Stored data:
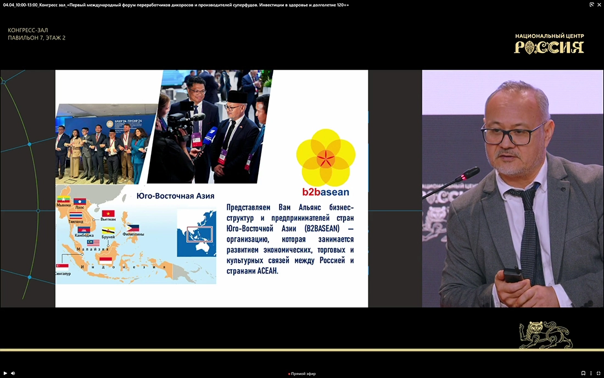The image size is (604, 378).
Task: Close the video player with the X
Action: pyautogui.click(x=599, y=4)
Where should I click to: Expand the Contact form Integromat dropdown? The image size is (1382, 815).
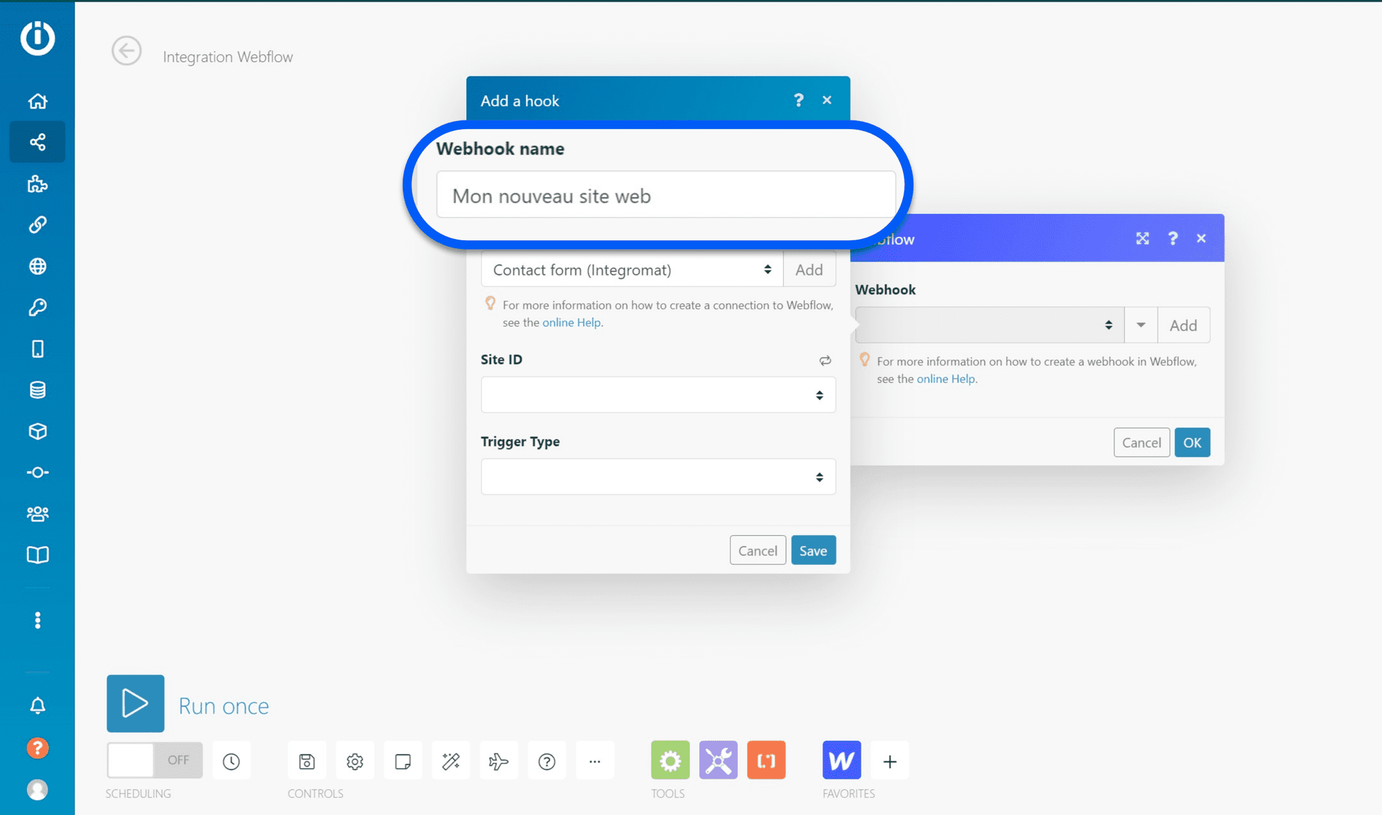point(769,270)
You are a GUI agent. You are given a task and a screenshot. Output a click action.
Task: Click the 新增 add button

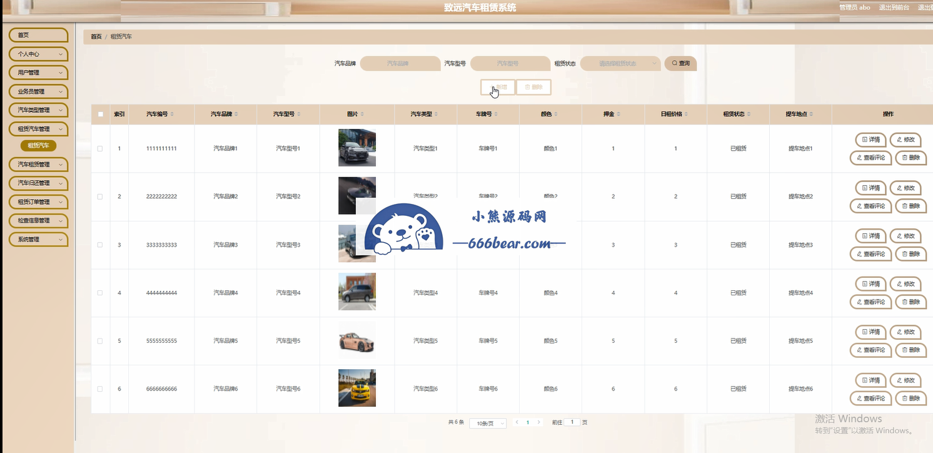498,87
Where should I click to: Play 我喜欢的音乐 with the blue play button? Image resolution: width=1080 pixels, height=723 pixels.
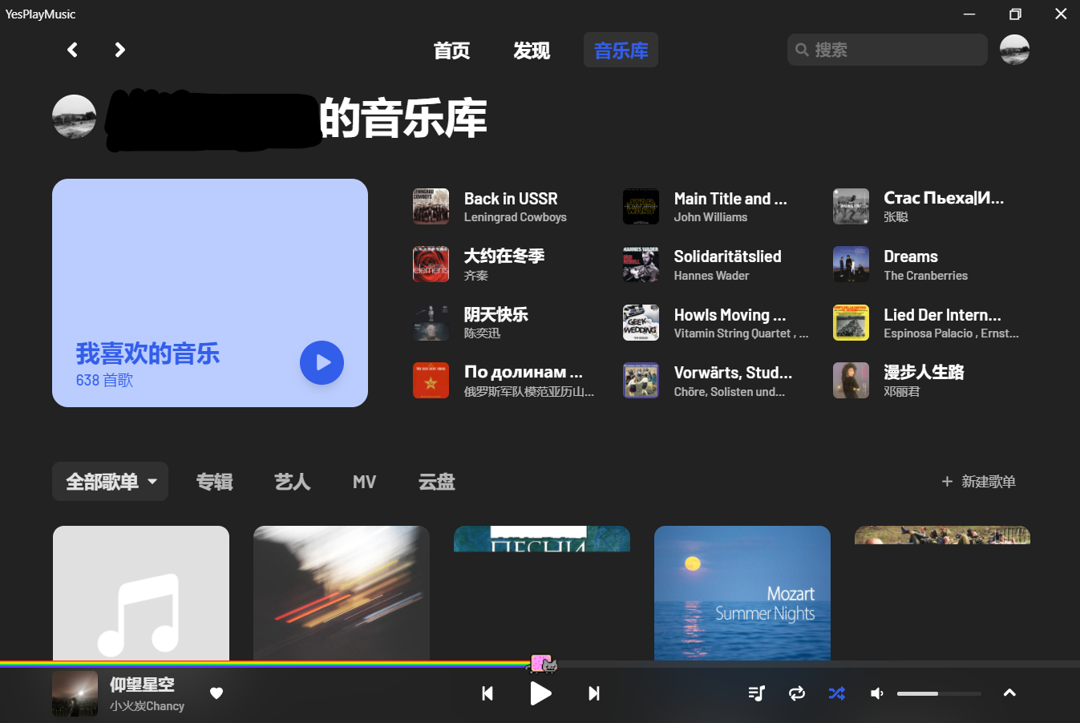[322, 362]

→ **Problem details**
Please copy the lines exactly, beginning at the one containing "Where should I click to: Expand" and ending at the last line of the records above, both included, with the pictures left out.

→ **Result of this task**
Where should I click to: Expand the Contact form Integromat dropdown? The image size is (1382, 815).
point(769,270)
You are a GUI agent. You are given a task and a screenshot. Output a click action.
Task: Click the 新增 add button

498,87
Where should I click to: Play 我喜欢的音乐 with the blue play button? Image resolution: width=1080 pixels, height=723 pixels.
[322, 362]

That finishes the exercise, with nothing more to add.